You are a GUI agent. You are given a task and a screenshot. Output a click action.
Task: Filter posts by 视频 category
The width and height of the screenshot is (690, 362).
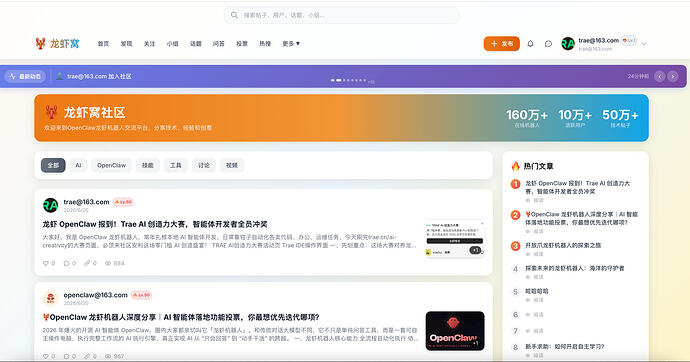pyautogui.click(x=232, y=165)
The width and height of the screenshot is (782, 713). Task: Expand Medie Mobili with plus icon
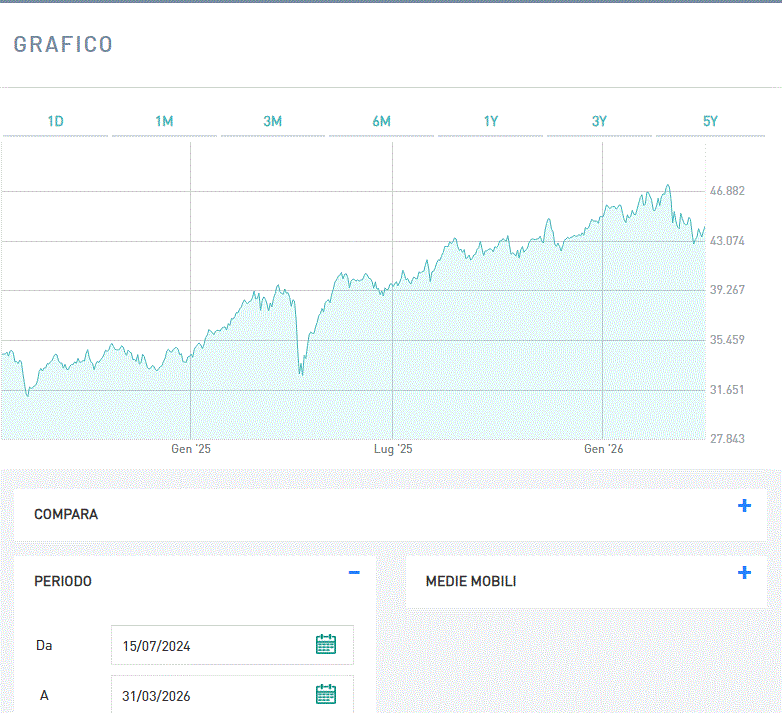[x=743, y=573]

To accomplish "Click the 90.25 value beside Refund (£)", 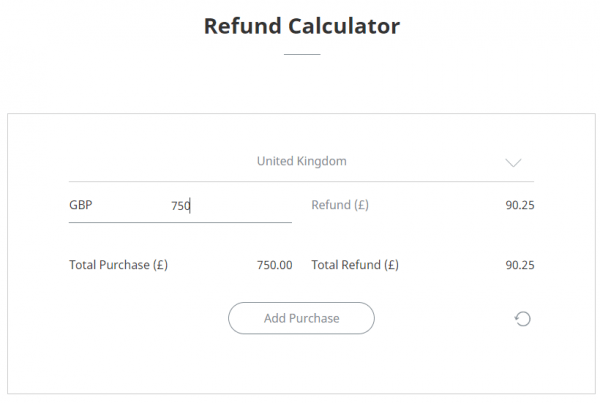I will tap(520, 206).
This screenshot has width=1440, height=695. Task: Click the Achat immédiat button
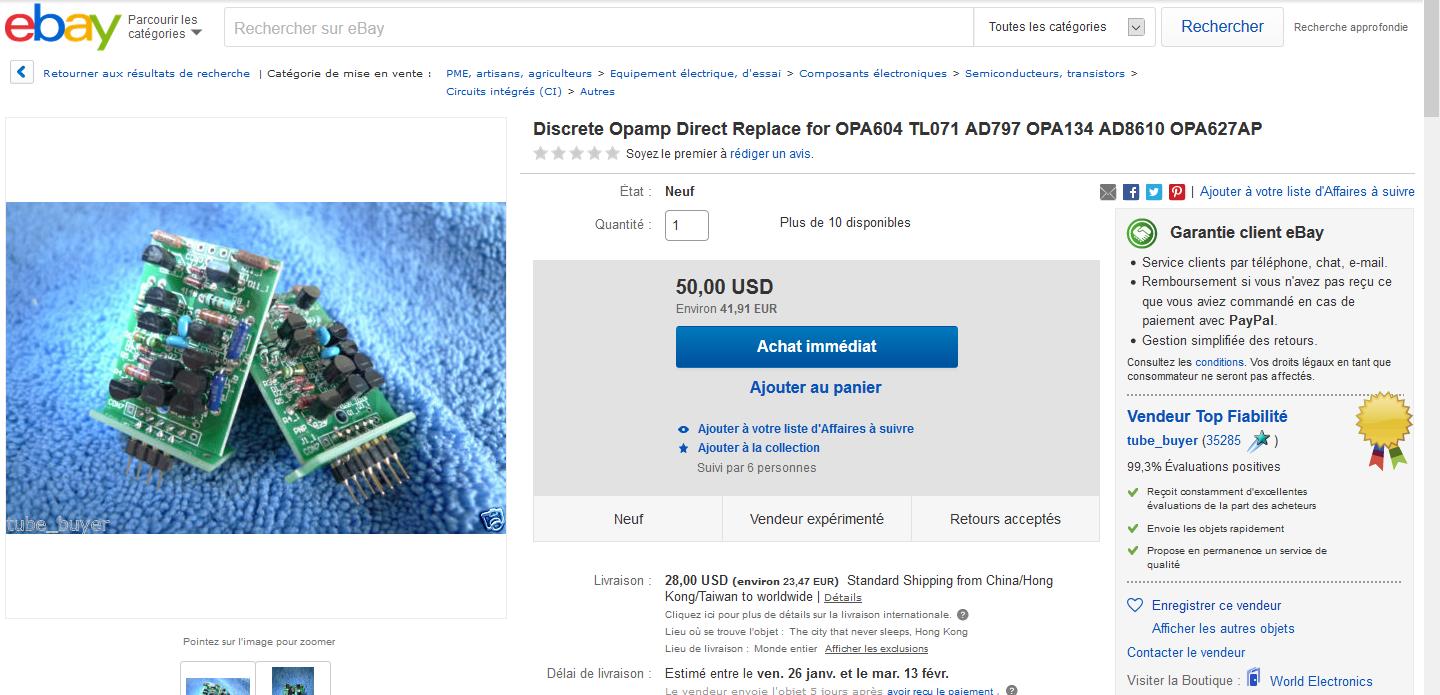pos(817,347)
*****
● **Activity**:
Counting the line with "This screenshot has" and the last line of the data above, transcribe those two lines and every line between them exactly, without the pictures.

● **Written answer**:
This screenshot has width=1440, height=695. Task: Click the Achat immédiat button
pos(817,347)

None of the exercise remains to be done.